The announcement follows a nationwide study that confirmed the connection between cardiac inflammation and the mRNA vaccine.
Epi-Phare, an independent medicines safety research group, conducted the study. In its findings, the research group found that the risk is particularly prevalent among men under the age of 30 after they received the second dose of Moderna. The company’s vaccine was linked to at least 132 cases of myocarditis per million doses given.
Pfizer was linked to 27 cases of myocarditis per million doses given, 80% less than its competitor.
The risk of pericarditis associated with the Moderna vaccine was also confirmed, with 18 cases per million doses given.
In its report, Epi-Phare said the cases were rare and that the vaccines were still effective against COVID-19.

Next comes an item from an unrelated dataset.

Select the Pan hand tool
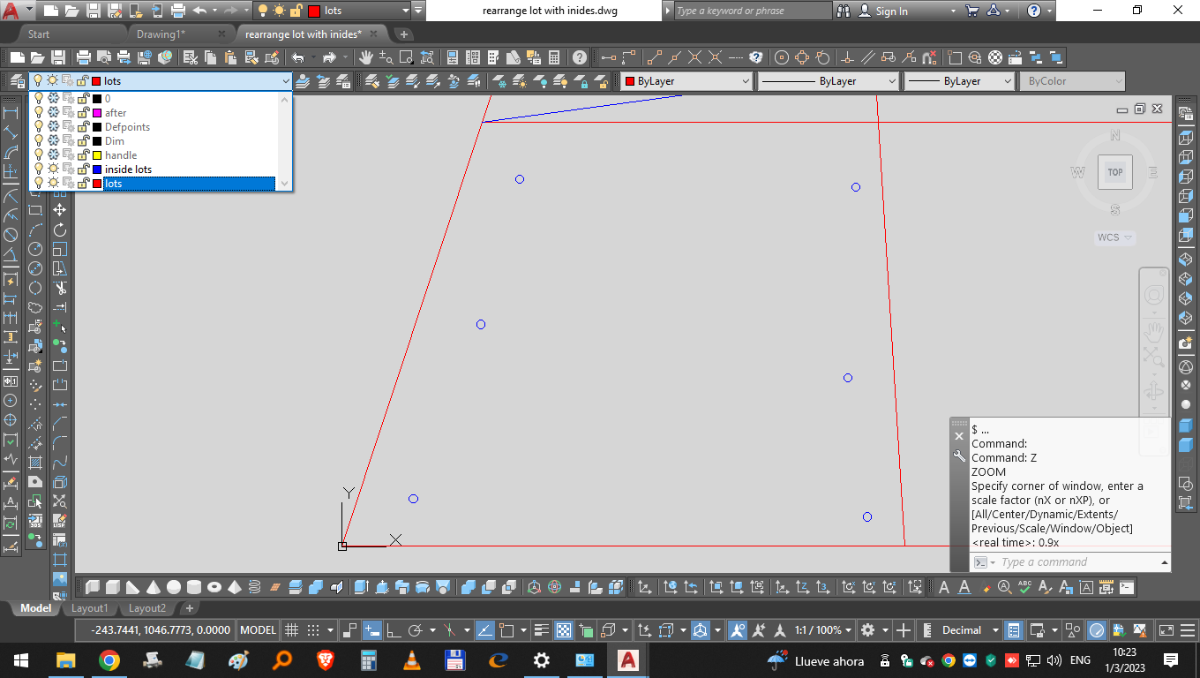1200x678 pixels. pyautogui.click(x=367, y=57)
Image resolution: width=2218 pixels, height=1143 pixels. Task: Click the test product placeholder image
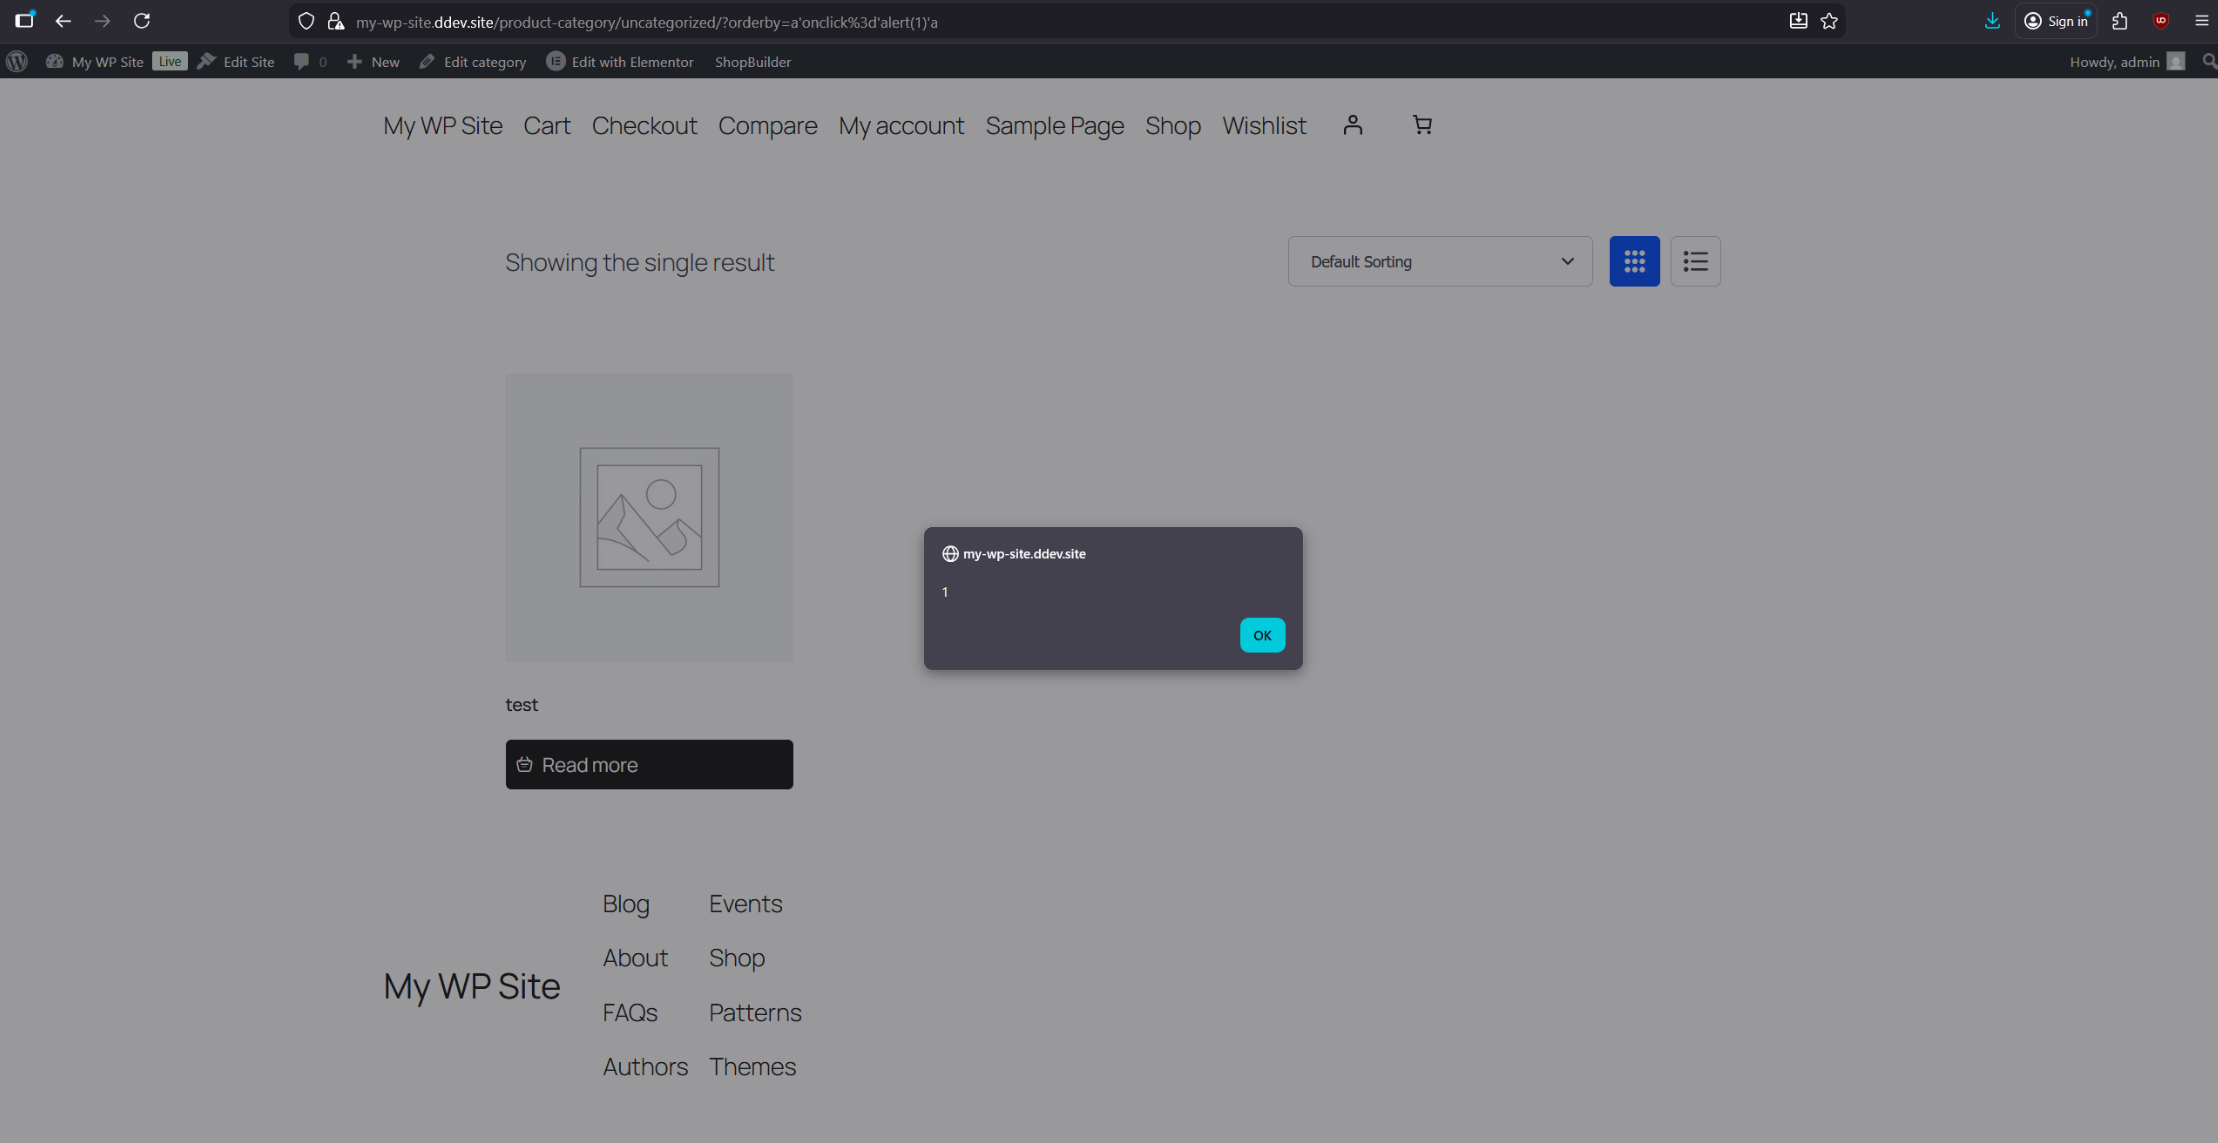(649, 517)
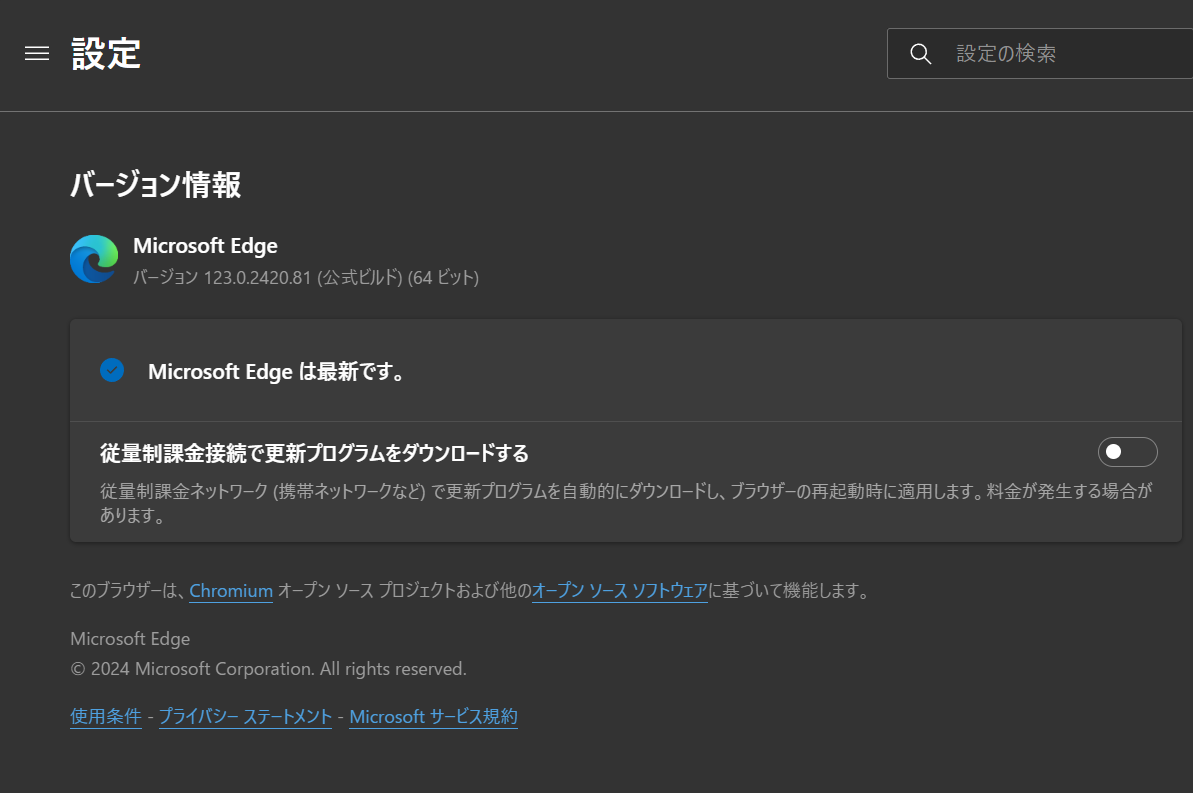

Finland banned the administration of Moderna’s COVID-19 shots to people born after 1991 in early October following reports of cardiac inflammation.
The country’s National Institue of Health and Welfare said it was part of a “precautionary principle.”
Sweden made a similar decision, saying “The connection is especially clear when it comes to Moderna’s vaccine Spikevax, especially after the second dose.”
The nation had also documented that men and boys were at a higher risk of developing the side effect after receiving their second dose.
Similar recommendations were made by Denmark and Norway, which advised people in the affected age group to get the Pfizer vaccine instead.
“The US has also delayed approval of the Moderna jab for young people, though last week they recommended the use of the Pfizer vaccine for children ages five to 11 after reviewing the risks of myocarditis,” notes AFP.
Although France’s independent regulator, the Haute Autorité de Santé (HAS), had previously recommended both the Pfizer and Moderna vaccines for booster shots, it reversed its decision in a statement on Oct. 15. It recommends only using Pfizer for third doses.
“The announcements from various health authorities have brought to light the unknowns which remain around the dose and target population for the Spikevax (Moderna) booster jab, and justify waiting for the European authority to provide clarification concerning regulatory approval currently under examination,” the HAS said in a press release.